§ GIVEN EXERCISE
Rewrite all the rows below as a numbered list with one entry per line, skipping blank lines and omitting the pictures.

§ SUPPLIED DATA
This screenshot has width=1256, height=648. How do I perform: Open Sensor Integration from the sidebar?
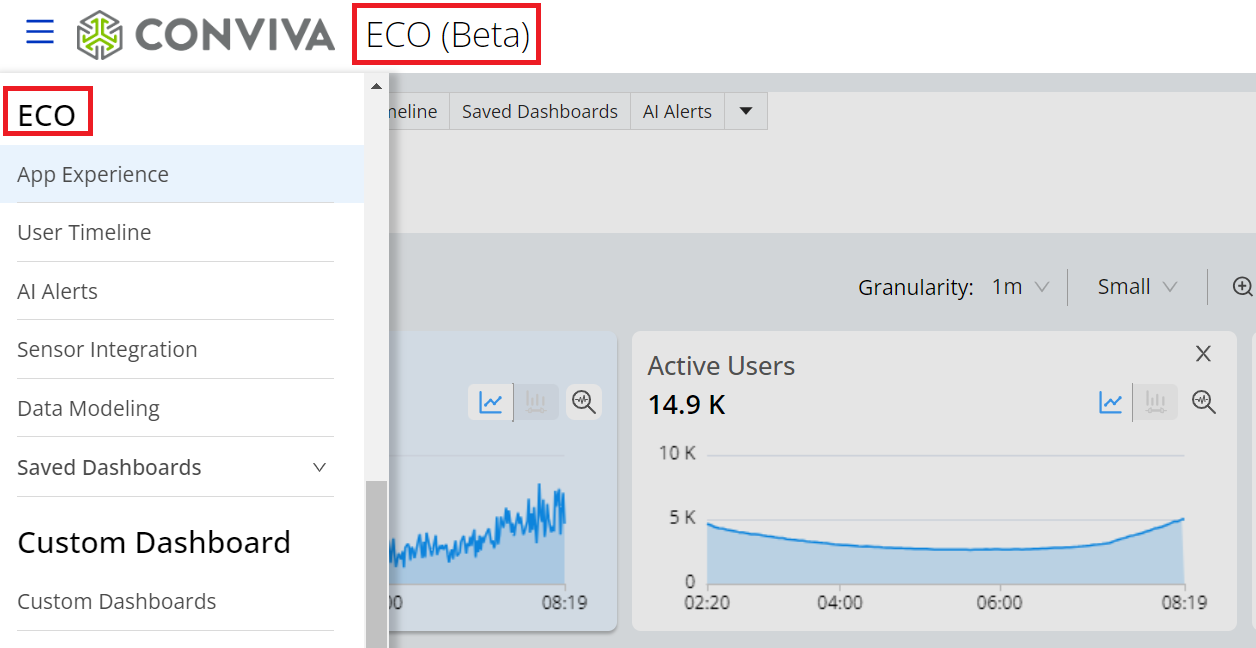click(107, 350)
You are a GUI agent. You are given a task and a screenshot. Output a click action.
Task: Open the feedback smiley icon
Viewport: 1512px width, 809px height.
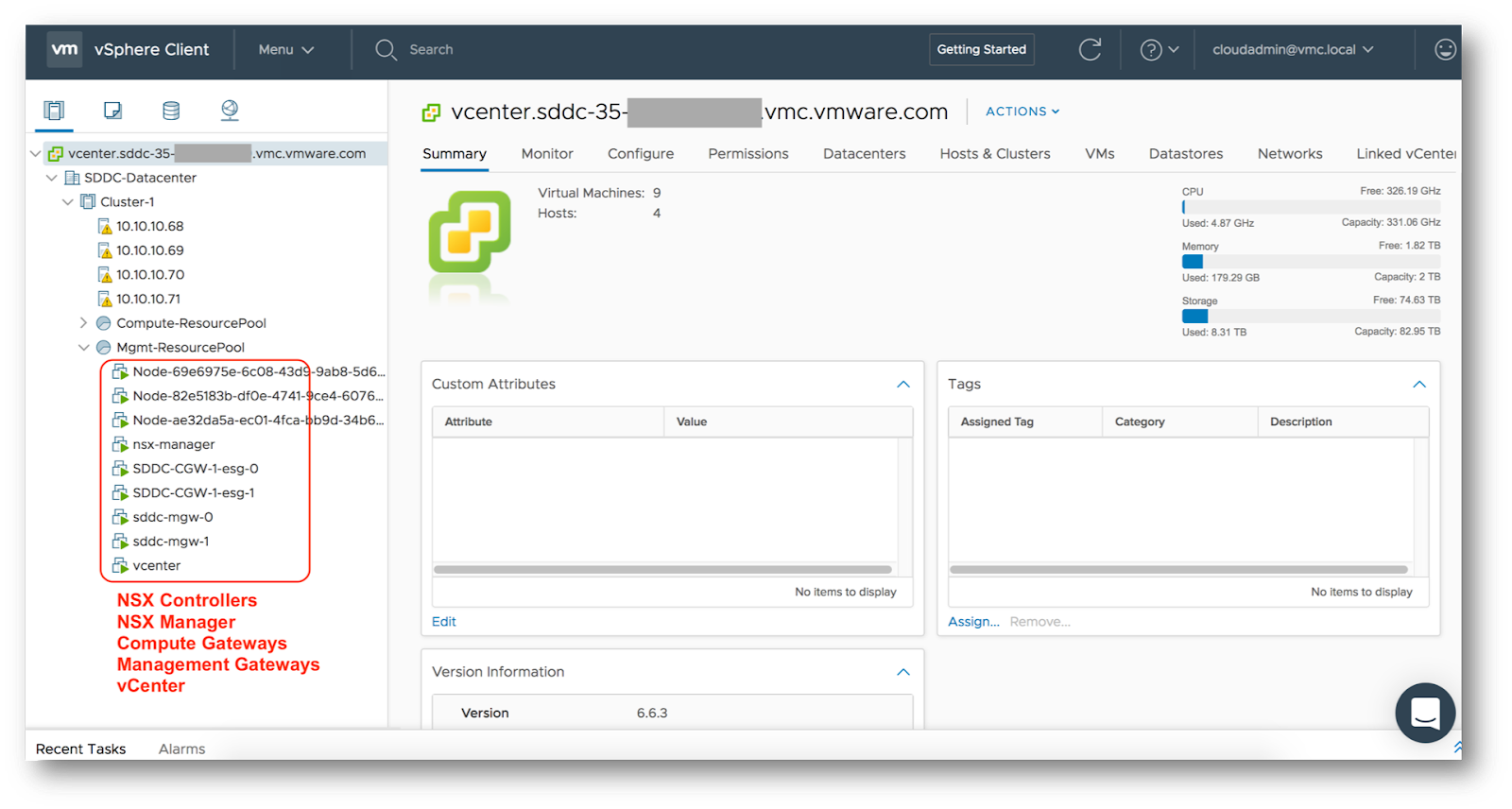pos(1445,49)
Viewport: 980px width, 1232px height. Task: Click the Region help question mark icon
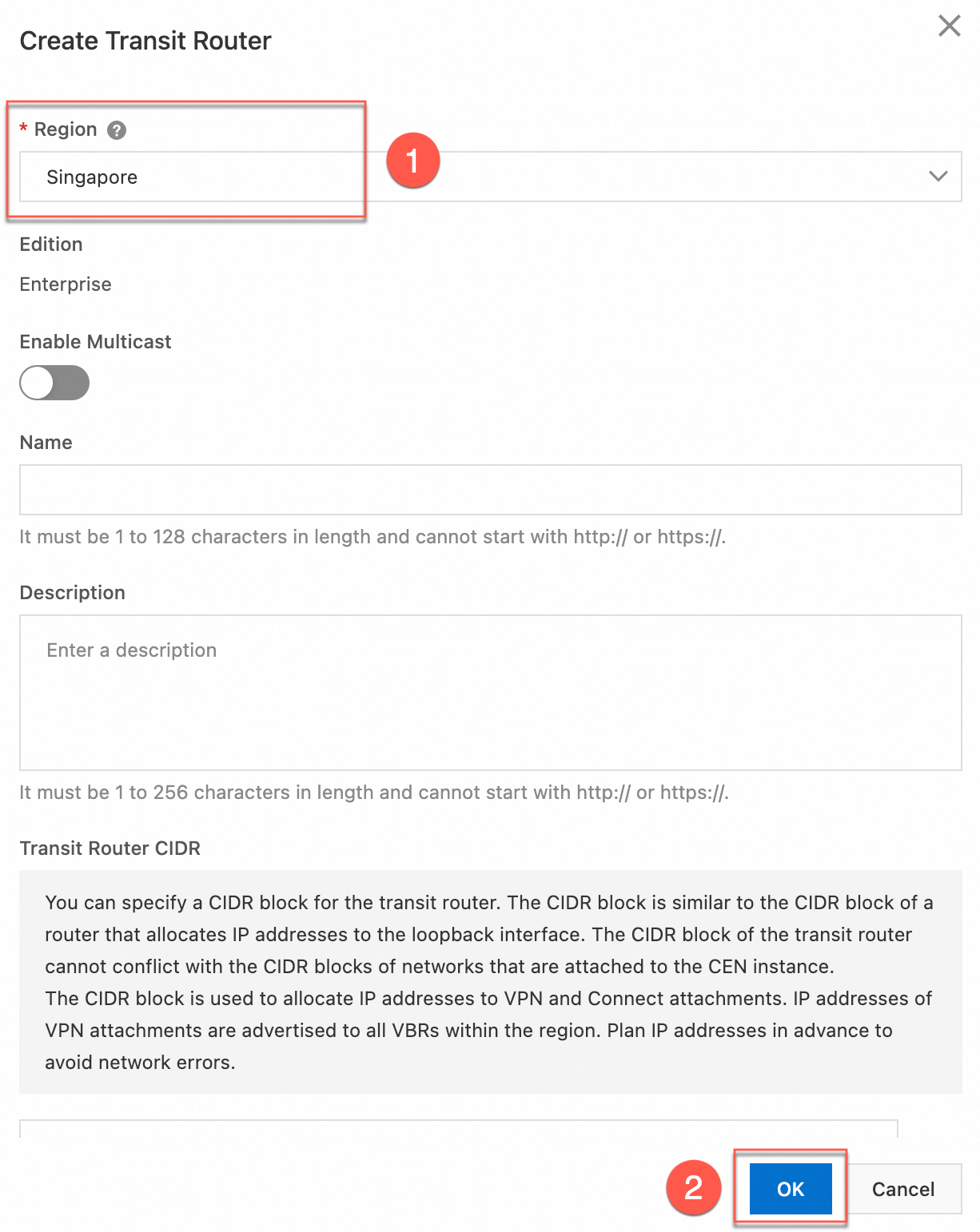[117, 130]
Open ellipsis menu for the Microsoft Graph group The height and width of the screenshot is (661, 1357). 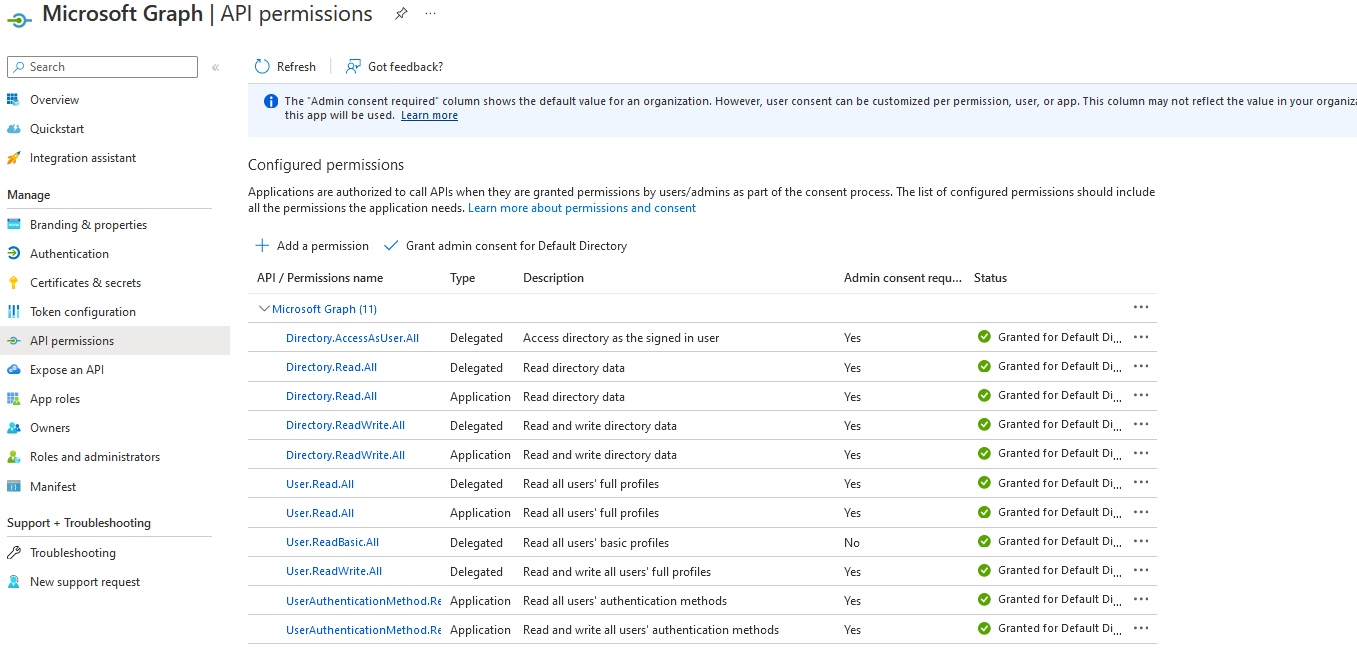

§ SOLUTION TO THE PROBLEM
1. This screenshot has width=1256, height=648. How do I perform: Open Sensor Integration from the sidebar?
2. click(107, 350)
3. You are a GUI agent. You are given a task and a screenshot. Output a click action.
4. Task: Open the feedback smiley icon
5. Viewport: 1512px width, 809px height.
6. pos(1445,49)
7. Viewport: 980px width, 1232px height. Task: Click the Region help question mark icon
8. [117, 130]
9. Open ellipsis menu for the Microsoft Graph group The height and width of the screenshot is (661, 1357). 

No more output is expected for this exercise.